Stick your reports in here and never look back to the days when colleagues read to you something you could have read yourself. All decision-supporting material and staff updates belong in a briefing book compiled by one person responsible for gathering contributions from the entire staff. Adopt a strict expectation that the briefing book be distributed to and read thoroughly by every attendee well in advance of the meeting—no exceptions, no excuses. Ensure the organization’s top-level strategic plan goals are reprinted in every briefing book.

Scott Morris suggests three items for review at each meeting, which I in turn recommend as items for your briefing book’s standing table of contents. These are items any colleague can contribute to the briefing book:

  • Roadblocks: Issues that are keeping me from getting my work done.

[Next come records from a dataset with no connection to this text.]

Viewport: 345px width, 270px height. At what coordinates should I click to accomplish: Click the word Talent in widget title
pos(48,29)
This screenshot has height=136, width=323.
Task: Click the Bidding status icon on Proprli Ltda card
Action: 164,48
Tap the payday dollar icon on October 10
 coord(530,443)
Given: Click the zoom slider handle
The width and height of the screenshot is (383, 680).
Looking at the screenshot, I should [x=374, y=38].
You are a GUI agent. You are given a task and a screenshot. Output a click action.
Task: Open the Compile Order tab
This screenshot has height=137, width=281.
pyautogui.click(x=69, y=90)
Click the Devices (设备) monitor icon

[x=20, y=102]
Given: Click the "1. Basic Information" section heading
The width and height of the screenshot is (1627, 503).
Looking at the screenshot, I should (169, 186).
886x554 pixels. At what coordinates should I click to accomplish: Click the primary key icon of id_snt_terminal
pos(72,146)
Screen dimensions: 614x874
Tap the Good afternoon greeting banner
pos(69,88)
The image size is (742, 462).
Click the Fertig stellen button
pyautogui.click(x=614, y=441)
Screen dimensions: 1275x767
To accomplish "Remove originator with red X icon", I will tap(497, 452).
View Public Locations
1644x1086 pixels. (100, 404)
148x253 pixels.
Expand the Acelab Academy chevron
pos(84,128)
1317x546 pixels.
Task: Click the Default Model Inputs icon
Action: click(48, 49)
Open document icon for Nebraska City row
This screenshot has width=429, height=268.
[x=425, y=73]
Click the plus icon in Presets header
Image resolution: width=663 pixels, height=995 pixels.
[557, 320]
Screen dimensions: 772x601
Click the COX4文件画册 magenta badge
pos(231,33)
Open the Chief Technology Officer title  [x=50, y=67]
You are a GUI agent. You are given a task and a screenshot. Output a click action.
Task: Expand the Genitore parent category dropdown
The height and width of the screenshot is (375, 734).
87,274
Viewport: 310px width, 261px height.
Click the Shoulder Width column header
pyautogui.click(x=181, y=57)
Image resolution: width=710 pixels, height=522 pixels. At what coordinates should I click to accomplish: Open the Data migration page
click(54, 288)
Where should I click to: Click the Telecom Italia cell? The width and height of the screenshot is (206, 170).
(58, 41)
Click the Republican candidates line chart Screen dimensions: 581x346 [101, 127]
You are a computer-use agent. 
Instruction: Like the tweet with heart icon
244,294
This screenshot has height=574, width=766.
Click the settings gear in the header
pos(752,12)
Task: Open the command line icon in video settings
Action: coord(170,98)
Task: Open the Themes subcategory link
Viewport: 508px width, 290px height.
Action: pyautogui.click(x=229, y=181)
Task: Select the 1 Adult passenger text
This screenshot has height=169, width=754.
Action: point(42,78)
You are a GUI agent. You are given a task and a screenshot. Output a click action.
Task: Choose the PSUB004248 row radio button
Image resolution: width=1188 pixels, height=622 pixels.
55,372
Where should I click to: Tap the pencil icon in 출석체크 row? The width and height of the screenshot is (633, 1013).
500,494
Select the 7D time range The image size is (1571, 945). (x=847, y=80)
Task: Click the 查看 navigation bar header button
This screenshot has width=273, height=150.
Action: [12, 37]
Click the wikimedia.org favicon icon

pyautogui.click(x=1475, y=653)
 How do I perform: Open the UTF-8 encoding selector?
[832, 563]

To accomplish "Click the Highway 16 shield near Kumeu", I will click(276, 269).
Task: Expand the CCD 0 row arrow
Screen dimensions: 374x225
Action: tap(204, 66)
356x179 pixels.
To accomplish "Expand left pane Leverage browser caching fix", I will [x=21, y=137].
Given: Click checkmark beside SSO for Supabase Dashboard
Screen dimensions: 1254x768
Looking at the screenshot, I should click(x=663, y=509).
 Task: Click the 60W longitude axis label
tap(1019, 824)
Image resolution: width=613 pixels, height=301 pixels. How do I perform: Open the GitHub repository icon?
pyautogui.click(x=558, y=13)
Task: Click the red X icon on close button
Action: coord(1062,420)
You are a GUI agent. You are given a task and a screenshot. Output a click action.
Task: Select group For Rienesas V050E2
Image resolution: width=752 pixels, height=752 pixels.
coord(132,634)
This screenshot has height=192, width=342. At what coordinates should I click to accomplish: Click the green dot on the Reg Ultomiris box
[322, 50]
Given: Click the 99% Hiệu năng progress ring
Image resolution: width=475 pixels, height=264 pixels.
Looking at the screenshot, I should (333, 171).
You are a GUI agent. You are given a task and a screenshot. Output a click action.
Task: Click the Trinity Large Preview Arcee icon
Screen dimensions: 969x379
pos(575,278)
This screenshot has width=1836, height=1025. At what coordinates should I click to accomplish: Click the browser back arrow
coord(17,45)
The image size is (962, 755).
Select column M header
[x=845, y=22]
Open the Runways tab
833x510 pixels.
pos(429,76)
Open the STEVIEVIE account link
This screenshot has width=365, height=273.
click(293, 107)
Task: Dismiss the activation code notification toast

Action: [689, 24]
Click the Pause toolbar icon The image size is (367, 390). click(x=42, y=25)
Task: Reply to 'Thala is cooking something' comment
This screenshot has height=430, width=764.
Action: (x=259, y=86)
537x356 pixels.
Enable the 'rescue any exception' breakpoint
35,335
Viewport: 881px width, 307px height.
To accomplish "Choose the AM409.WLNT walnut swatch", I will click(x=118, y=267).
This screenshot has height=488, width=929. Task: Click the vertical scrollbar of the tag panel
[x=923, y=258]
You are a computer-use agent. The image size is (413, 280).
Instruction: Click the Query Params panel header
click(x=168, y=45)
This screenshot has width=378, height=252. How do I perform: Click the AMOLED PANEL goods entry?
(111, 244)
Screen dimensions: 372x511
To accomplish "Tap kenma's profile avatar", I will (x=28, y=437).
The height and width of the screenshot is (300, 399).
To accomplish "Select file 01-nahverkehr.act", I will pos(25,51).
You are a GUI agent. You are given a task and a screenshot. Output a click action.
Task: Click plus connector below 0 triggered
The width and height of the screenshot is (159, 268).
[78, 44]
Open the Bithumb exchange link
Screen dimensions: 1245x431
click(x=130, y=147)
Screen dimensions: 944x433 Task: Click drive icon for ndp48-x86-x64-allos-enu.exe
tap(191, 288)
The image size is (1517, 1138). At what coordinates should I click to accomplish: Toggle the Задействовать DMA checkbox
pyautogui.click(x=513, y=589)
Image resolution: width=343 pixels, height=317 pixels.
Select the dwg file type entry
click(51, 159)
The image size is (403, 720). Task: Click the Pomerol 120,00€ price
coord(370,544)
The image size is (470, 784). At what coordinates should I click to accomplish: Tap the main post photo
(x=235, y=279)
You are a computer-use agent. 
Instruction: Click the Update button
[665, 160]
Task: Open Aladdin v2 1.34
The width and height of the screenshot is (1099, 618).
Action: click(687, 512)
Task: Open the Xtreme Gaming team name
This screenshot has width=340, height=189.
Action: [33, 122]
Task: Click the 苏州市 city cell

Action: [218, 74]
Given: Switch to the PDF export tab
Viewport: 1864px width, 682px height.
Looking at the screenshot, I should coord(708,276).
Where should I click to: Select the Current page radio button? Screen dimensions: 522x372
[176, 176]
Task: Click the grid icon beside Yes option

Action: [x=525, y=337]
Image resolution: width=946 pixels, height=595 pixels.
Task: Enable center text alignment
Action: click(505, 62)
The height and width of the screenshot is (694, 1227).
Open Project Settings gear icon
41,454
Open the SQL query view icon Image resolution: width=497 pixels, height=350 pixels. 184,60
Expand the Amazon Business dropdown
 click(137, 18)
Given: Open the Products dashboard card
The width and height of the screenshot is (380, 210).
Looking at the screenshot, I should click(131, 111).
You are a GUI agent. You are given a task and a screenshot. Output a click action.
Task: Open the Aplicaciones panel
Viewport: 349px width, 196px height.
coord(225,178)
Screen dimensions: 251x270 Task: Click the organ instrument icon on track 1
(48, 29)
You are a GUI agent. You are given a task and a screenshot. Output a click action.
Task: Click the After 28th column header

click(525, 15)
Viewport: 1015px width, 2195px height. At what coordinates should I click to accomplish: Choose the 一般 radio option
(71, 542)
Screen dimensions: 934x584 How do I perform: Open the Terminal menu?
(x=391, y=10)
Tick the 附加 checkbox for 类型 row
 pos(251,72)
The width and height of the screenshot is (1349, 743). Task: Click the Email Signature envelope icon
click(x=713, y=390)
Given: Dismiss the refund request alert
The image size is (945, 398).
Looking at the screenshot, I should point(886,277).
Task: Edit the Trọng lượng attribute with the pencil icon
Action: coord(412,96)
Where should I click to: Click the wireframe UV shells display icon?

  • Suggestions: Ideas I have for making things better.

  • Lessons: Something I’ve learned that I want to share with the team.

(Scott Morris suggested these in a Results.com blog entry that has since disappeared from the Vast Series of Tubes. If you can locate the link, please tell me so I can give him fuller credit.)

Careful Facilitation

The most skilled facilitator in the group—not necessarily the most senior person—should help the group stay on task throughout the meeting, but especially during the agenda items preceding the good stuff: the discussions of how to make current events and decisions advance the organization’s strategic plan.

Immediate Delegation

When you determine how to make current events and decisions advance the strategic plan, delegate action steps immediately. On a pre-printed grid, hand-write the action steps, the responsible parties, and the deadlines. Then send someone to the nearest photocopier to copy the grid so everyone leaves the meeting with clear expectations. The results are worth the trees; people will think strategically knowing they can transform their thoughts into success reports for the next briefing book, instead of further discussion items for the next agenda.

Reflection Questions

  1. How will you make time for strategic thinking at your meetings?

  2. Who’s the most talented facilitator on your board? If that’s not the board chairperson, how can you use the talented facilitator’s skills either directly, by having her/him facilitate, or indirectly, by having her/him coach the board chairperson?

  3. Who on your board would be great for the Strategic Thinking Committee because they have Gallup StrengthsFinder strengths like Futuristic, Ideation, and Strategic?